AbilityLab opened in 2017 after eight years, $550 million and eight-figure gifts from the city’s wealthiest citizens, including Patrick and Shirley Ryan. Since then, Smith’s team has worked hard to advance physical medicine and rehabilitation.
During the lab’s gestation, when Smith wasn’t getting the results she wanted from the project’s architects, she recruited Los Angeles interior architect Clive Wilkinson, a vendor to Google, Microsoft and Disney.
“She was not going to be sidelined by a lot of resistance,” Wilkinson told Crain’s in 2018.
In the months before the COVID-19 pandemic, AbilityLab was gearing up to launch a quality assessment tool that measures patients’ rehabilitation and recovery progress to guide doctors and insurers.
“Insurance providers are paying us all in the market now as if there’s no difference—and there is a difference,” Smith told Crain’s in 2019. “Without a measurable, viable outcome system, all you have is cost. . . .Those who don’t do well by way of patient outcomes should either get better or leave the market.”
Smith said she knew she wanted to give Ability Quotient away for free, rather than charging a fee like electronic health records vendors, because of the impact it could have on patient outcomes and the market.
She is survived by Rory Repicky, her husband of 33 years, and their children, Claire and Michael.
“To Joanne, her work was always more than a job; it was a calling,” Repicky said in the hospital’s statement. “By extension, her team members were always more than colleagues; they were members of her beloved, extended family. I know that her legacy will live on in this institution and in each and every employee working to improve the lives of the patients they serve.”
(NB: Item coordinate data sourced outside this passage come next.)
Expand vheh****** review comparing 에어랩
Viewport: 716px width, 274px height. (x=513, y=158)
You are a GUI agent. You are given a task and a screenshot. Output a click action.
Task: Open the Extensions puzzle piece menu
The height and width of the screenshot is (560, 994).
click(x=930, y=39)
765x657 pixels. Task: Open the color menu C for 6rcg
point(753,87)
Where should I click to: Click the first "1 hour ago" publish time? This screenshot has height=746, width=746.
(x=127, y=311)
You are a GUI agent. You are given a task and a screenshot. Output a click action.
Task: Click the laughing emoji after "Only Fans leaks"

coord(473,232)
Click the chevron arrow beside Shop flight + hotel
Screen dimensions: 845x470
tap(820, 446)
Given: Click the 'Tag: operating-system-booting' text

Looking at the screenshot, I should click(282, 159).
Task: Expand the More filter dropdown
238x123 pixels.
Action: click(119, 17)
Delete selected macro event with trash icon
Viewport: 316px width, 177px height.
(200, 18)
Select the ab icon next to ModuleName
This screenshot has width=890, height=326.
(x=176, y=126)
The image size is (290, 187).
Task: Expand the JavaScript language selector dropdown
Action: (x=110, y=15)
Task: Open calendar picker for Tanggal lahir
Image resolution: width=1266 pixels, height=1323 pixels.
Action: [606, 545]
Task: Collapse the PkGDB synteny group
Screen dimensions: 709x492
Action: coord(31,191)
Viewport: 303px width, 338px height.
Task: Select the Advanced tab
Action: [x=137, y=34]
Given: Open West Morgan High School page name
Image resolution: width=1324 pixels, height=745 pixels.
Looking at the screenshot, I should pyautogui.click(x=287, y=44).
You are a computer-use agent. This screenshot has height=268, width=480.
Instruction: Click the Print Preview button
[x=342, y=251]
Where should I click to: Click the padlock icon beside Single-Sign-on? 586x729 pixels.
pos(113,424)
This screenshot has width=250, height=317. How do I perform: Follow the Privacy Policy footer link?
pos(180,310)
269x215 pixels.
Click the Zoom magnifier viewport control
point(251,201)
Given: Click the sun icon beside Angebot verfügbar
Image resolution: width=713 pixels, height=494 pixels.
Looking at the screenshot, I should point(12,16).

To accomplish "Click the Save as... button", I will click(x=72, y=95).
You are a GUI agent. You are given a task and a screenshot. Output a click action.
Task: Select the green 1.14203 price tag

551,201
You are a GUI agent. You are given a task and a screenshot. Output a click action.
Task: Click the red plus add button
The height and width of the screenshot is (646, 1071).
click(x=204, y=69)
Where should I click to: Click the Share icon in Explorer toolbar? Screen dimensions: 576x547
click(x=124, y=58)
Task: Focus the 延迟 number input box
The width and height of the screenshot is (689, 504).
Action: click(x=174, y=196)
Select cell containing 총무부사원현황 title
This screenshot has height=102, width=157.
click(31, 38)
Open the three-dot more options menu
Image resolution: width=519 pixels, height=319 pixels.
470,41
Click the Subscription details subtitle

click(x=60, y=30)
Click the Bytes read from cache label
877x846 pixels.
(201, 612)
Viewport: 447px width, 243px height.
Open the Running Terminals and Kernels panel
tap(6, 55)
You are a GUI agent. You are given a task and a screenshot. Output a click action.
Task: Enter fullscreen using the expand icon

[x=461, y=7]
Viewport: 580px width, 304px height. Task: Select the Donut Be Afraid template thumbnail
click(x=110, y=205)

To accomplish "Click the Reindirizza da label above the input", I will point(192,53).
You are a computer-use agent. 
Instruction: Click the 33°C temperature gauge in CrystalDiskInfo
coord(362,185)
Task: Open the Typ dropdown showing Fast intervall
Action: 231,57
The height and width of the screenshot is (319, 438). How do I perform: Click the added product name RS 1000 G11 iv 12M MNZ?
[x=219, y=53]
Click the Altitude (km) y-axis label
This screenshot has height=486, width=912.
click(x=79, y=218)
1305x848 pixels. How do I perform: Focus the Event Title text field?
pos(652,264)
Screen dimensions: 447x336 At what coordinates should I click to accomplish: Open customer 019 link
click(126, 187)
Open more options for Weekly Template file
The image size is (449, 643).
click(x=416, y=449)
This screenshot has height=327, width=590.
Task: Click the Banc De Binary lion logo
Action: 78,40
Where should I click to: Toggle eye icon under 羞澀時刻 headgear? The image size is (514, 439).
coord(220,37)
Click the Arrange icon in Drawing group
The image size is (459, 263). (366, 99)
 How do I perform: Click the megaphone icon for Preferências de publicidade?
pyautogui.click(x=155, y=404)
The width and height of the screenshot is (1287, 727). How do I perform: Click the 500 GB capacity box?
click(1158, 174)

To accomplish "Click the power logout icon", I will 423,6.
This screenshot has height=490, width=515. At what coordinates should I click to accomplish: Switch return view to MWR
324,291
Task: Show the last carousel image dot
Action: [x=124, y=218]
In a 2017 profile, Smith told Crain’s that before she entered medical school at Michigan State University, she first went to nursing school.
“I bombed out,” she said. “Nursing is a structured field, and I needed to interact with patients in a way that was less process- based and more discovery- and healing-based. So I tried pre-med and jumped right into organic chemistry. At the end of class, the teacher asked to buy my notebook. He said he thought it would be the basis for his book. Then I knew: If organic chemistry was a weed-out class, I thought, maybe I should go into medicine. I did and excelled.” Smith was on Modern Healthcare’s 2021 Top 25 Women Leaders, and 2018 and 2019 50 Most Influential Clinical Executives.